2016-08-03

Most geeks who are into webcomics, geek music, or both have heard of Rock, Paper, Cynic. If you haven’t, you should finish reading this review and interview, then go read the webcomics while listening to Borken Telephone!

Borken Telephone is the latest Rock, Paper, Cynic album to come out of the genius brain of Peter Chiykowski. Our own Z included a song from Borken Telephone on a recent podcast. The album features an eclectic collection of awesome nerd songs about love, government spying, zombies, computers, large mythic monsters, Mario Kart, and more. Chiykowski also gets a little help from his friends–The Doubleclicks, Kirby Krackle, Adam WarRock, Kraken Not Stirred, Professor Shyguy, MC Frontalot, Zach Sherwin, Sarah Donner, Debs & Errol, MC Lars, Kari Maaren, Alpha Riff, Jason Anarchy, Ask Lovecraft, Nerds With Guitars, Alter Ego, Tico Souza, Andre Valerio, Hayden Farrar, and Ian Wright. He has a lot of friends!
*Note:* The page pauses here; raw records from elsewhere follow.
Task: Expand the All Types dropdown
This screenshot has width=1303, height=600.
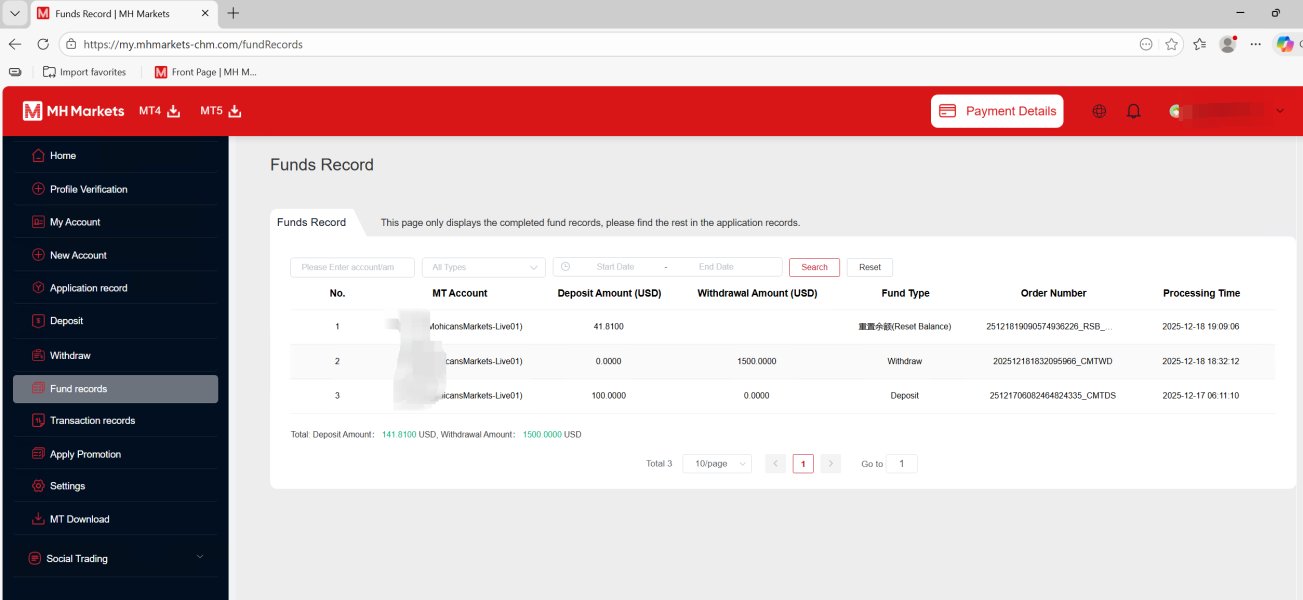Action: pyautogui.click(x=483, y=267)
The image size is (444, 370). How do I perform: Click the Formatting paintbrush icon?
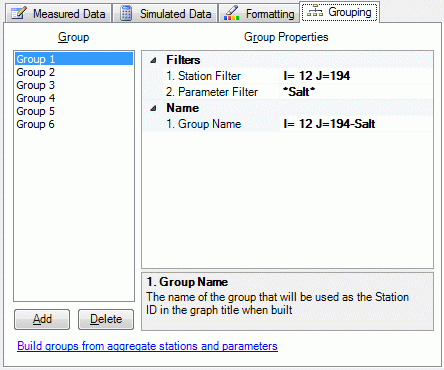(x=231, y=13)
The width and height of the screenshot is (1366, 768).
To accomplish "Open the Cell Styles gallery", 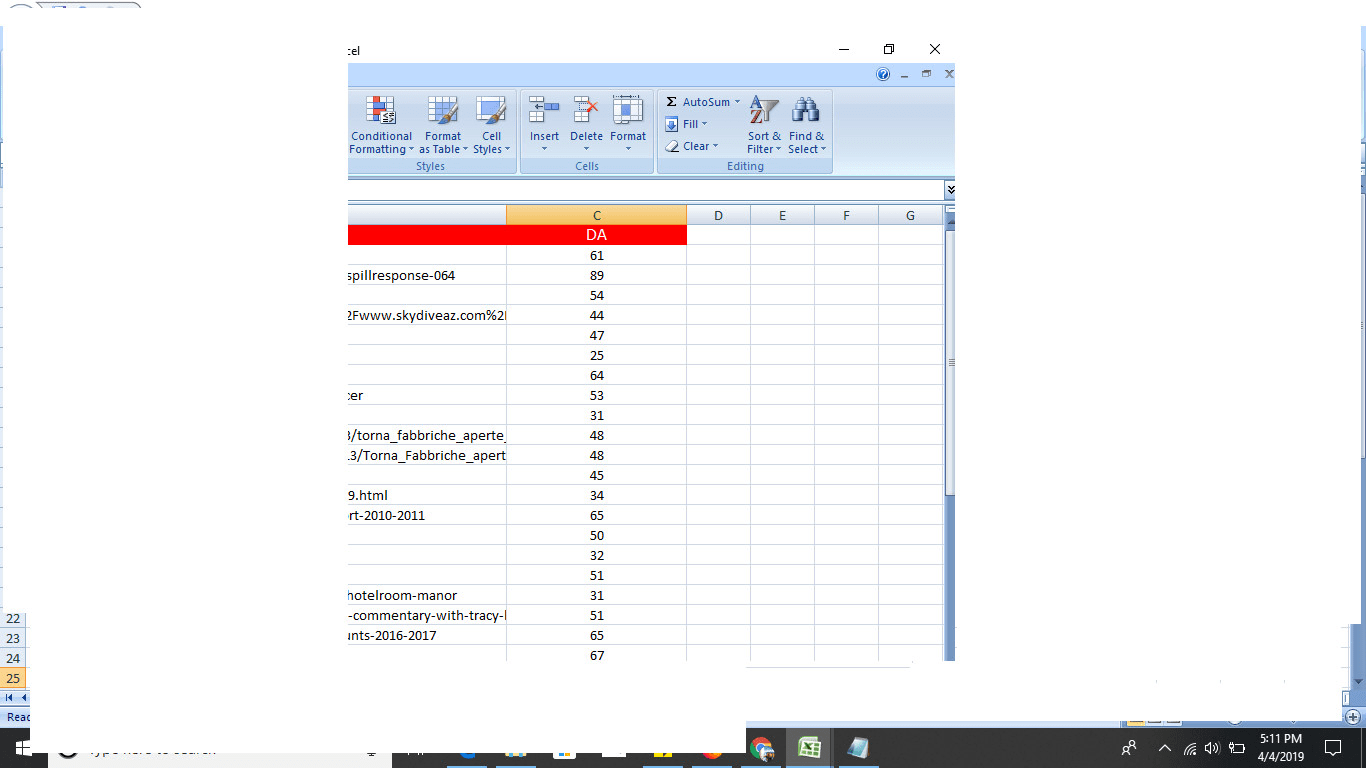I will (x=491, y=126).
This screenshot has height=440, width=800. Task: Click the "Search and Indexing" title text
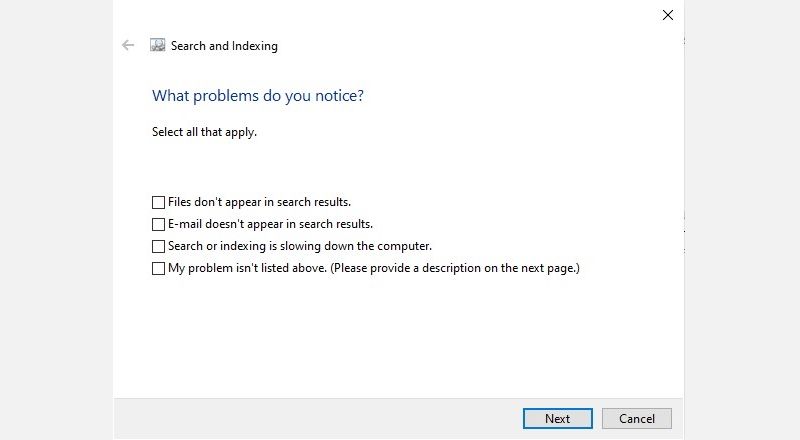pos(224,45)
To be fair though, only four songs on the album (out of fourteen total), involve said friends. I’m quite fond of The Doubleclicks, so it wasn’t a big shocker that my favorite song on the album is the one featuring them–“Geeks in Love.” I’m a sucker for funny geek romance songs. But all the songs on the album are a lot of fun and great to listen to, but none more so than the experimental final track–“The Borken Telephone Experiment Complete Sequence.” This is the song where most of the aforementioned artists and writers join in. Imagine a short song repeated by 15 different musicians based solely on hearing the previous artist play the song–just like the game telephone but with music!

I have to admit, I don’t listen to a lot of funny music (is there much out there?), but I laughed so much listening to this album. It almost doesn’t feel right having this much fun listening to music. However, I fully intend to keep listening and laughing.

In addition to listening to and enjoying the latest album, I also got to ask Chiykowski a few questions.

GeekDad: How did you get started making comics and music?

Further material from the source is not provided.